### Records shown
+ + + + +
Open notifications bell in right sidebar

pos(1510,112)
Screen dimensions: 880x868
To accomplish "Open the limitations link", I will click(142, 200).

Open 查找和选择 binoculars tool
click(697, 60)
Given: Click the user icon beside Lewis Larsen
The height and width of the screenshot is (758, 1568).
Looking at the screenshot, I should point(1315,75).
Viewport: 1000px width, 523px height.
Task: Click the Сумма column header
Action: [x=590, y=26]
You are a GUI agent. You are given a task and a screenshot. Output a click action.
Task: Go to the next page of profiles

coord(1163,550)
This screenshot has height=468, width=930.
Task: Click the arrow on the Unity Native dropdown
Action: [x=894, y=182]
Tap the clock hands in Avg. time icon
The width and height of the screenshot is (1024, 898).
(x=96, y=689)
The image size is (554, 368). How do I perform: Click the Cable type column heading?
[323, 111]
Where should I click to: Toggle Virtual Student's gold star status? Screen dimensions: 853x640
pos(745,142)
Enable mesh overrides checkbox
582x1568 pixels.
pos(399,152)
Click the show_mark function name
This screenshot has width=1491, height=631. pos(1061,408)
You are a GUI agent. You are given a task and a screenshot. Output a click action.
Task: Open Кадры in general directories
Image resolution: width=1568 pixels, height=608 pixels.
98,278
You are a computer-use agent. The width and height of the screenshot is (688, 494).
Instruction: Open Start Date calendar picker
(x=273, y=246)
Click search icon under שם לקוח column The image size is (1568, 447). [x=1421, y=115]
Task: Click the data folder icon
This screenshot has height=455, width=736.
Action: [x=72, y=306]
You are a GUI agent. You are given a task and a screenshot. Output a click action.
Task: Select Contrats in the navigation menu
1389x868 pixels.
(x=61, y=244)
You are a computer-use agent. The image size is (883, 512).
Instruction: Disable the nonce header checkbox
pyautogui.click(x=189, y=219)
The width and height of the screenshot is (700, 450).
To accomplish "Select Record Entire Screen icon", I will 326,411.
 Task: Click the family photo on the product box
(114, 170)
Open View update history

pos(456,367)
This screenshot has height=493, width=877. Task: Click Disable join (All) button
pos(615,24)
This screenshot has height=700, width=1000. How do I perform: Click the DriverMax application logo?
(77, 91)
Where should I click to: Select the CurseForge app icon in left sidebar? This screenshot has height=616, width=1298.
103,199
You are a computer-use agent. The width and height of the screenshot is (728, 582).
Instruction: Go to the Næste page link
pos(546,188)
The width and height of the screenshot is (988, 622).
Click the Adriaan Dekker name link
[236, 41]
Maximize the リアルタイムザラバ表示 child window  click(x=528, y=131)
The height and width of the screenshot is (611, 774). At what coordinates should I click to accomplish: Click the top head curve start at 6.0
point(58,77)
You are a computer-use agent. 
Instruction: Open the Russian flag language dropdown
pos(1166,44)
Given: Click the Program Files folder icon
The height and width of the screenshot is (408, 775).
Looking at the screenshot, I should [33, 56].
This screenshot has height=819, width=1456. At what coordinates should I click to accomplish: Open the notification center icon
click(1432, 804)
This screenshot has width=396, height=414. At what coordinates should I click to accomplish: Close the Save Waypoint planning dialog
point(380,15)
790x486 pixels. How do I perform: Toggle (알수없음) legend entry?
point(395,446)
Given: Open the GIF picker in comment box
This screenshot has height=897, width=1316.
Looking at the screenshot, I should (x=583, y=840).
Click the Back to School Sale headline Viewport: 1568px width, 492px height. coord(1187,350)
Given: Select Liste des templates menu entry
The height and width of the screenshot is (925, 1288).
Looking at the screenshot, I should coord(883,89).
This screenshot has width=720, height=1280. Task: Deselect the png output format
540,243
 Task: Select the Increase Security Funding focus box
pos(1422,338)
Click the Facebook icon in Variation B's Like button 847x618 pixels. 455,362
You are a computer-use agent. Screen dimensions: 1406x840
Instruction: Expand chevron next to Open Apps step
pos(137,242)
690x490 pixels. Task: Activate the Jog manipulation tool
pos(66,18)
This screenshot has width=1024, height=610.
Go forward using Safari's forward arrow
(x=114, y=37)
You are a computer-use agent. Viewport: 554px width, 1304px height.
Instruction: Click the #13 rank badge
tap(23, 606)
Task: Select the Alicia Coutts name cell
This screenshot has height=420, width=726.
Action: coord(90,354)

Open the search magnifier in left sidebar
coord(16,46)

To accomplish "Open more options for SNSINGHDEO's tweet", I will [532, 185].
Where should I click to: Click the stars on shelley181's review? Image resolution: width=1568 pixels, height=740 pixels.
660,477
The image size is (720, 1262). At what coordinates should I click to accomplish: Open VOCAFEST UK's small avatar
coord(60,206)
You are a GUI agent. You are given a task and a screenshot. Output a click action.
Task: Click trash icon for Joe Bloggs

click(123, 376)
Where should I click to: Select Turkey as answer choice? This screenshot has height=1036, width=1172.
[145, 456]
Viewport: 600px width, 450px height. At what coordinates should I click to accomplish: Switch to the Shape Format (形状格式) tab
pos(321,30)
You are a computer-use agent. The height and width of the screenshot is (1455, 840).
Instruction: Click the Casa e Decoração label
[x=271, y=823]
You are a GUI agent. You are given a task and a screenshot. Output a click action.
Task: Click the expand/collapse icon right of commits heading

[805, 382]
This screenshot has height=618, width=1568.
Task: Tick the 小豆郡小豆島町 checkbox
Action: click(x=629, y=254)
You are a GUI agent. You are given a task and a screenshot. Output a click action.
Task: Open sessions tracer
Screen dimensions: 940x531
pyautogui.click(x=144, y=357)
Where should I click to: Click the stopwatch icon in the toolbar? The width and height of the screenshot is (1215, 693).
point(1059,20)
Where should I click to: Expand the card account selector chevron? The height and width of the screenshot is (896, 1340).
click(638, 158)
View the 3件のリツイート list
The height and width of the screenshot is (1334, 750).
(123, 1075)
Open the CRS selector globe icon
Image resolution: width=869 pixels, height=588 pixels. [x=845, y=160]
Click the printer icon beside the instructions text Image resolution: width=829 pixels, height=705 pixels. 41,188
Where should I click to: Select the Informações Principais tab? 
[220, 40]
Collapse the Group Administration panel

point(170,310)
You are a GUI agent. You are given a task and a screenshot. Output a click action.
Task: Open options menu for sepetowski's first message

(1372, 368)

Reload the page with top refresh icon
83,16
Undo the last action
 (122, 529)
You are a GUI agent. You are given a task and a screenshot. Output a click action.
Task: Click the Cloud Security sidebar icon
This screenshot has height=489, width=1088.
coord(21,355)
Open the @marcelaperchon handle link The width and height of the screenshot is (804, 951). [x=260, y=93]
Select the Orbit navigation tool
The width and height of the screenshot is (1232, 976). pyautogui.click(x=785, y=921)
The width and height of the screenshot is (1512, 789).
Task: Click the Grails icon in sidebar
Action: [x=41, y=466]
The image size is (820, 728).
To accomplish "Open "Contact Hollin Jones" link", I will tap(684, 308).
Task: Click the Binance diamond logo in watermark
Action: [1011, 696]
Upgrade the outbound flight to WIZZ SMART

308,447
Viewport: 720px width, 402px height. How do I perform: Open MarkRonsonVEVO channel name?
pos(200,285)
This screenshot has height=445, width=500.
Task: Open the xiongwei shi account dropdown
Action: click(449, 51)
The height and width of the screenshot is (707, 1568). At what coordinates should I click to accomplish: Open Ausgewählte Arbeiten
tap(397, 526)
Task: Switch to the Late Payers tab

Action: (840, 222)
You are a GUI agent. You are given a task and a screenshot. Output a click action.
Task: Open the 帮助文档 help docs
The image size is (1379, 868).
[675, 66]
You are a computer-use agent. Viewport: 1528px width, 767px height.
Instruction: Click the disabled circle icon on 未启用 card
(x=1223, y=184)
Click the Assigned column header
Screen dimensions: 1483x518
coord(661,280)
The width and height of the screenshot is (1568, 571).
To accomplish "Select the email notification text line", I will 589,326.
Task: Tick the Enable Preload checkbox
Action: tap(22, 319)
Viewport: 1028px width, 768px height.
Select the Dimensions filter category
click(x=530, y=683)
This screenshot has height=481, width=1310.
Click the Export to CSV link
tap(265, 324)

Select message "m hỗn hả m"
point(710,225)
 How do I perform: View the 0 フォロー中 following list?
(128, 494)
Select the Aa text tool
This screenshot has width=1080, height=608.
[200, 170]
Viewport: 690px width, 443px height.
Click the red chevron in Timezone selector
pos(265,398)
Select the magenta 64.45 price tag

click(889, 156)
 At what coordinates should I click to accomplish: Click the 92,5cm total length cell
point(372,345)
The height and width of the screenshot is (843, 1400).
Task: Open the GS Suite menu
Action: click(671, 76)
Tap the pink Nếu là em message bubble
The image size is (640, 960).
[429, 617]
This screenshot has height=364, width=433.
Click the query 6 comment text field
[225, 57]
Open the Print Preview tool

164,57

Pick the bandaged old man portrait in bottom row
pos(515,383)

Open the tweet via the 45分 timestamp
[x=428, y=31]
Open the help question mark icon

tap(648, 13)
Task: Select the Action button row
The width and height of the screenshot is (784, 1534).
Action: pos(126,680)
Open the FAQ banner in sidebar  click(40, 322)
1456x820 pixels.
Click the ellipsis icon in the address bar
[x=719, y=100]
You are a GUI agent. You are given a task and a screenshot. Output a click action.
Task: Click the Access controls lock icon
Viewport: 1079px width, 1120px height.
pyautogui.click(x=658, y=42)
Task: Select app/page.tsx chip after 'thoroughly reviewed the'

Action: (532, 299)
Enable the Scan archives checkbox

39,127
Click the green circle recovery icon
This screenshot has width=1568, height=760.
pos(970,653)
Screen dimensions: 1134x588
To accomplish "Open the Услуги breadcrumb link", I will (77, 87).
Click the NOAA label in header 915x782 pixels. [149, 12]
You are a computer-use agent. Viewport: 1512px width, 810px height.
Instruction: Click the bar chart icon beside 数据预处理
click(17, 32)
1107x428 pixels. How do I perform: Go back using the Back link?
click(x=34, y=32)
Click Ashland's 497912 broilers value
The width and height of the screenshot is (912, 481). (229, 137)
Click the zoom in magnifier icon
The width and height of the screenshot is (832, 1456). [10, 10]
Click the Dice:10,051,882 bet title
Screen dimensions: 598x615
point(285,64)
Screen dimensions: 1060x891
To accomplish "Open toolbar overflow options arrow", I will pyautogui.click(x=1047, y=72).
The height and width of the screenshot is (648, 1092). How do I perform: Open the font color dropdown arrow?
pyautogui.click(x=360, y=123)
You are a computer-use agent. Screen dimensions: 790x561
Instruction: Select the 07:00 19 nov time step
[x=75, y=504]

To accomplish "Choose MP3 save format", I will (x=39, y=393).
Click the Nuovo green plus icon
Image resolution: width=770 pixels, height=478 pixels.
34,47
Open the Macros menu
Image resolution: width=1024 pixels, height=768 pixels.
+ + + + +
### Work order
For each line of the entries that contains the word "folder", make a copy.

### Exercise result
Task: Click the data folder icon
Given: Click the Program Files folder icon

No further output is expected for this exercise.